1. Transfer investment according to law, including but not limited to bidding, auction, invitation to bid, public inquiry, etc.
2. Incorporate the converted actual property into the liquidation property of the company for future debt settlement;
3. If a shareholder borrows money from the company, it shall be accounted for as other receivables;
4. Shareholders need to sign a corresponding loan contract with the company and repay the loan within the time limit stipulated in the contract. If it is overdue, it will pay overdue interest according to the agreement or state regulations, bear the liability for breach of contract, and may even face civil litigation.
Accounting treatment of the company's foreign investment;
1. confirmation of investment funds: when paying foreign investment funds, the amount of investment funds should be confirmed and recorded in the accounting books accordingly;
2. Debit bookkeeping: usually, the debit is recorded as "long-term equity investment" or "investment funds", and the lender is recorded as "bank deposit" and "other payables" according to the source of funds;
3. Investment cost confirmation: including actual payment and related transaction costs, such as agency fees and attorney fees;
4. Follow-up measurement of investment: according to the type and holding purpose of the investment object, the cost method, equity method or fair value method may be adopted for the follow-up investment;
5. Confirmation of investment income: For the investment that can be controlled or has a significant impact on the investment enterprise, the investment income shall be confirmed according to the profit distribution of the invested unit;
6. Investment impairment test: conduct impairment test on long-term equity investment on a regular basis, and make provision for impairment if there are signs of impairment;
7. Disposal of investment: When selling or transferring investment, the investment gains and losses shall be calculated and handled in the accounting books.

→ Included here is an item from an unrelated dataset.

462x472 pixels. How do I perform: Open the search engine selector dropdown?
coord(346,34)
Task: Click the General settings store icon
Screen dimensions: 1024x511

To sum up, the accounting methods of the company's foreign investment funds include transferring investment according to law, merging actual property into liquidation property to pay off debts, accounting shareholders' loans as other receivables, and requesting to sign a loan contract and repay on time, otherwise it will bear the liability for breach of contract and even face civil litigation.
Legal basis:
Company Law of the People's Republic of China
Article 15 1
A company can invest overseas by purchasing the equity or assets of other companies or by merging with other companies. The company's foreign investment shall be conducted in accordance with the provisions of laws, administrative regulations and the articles of association.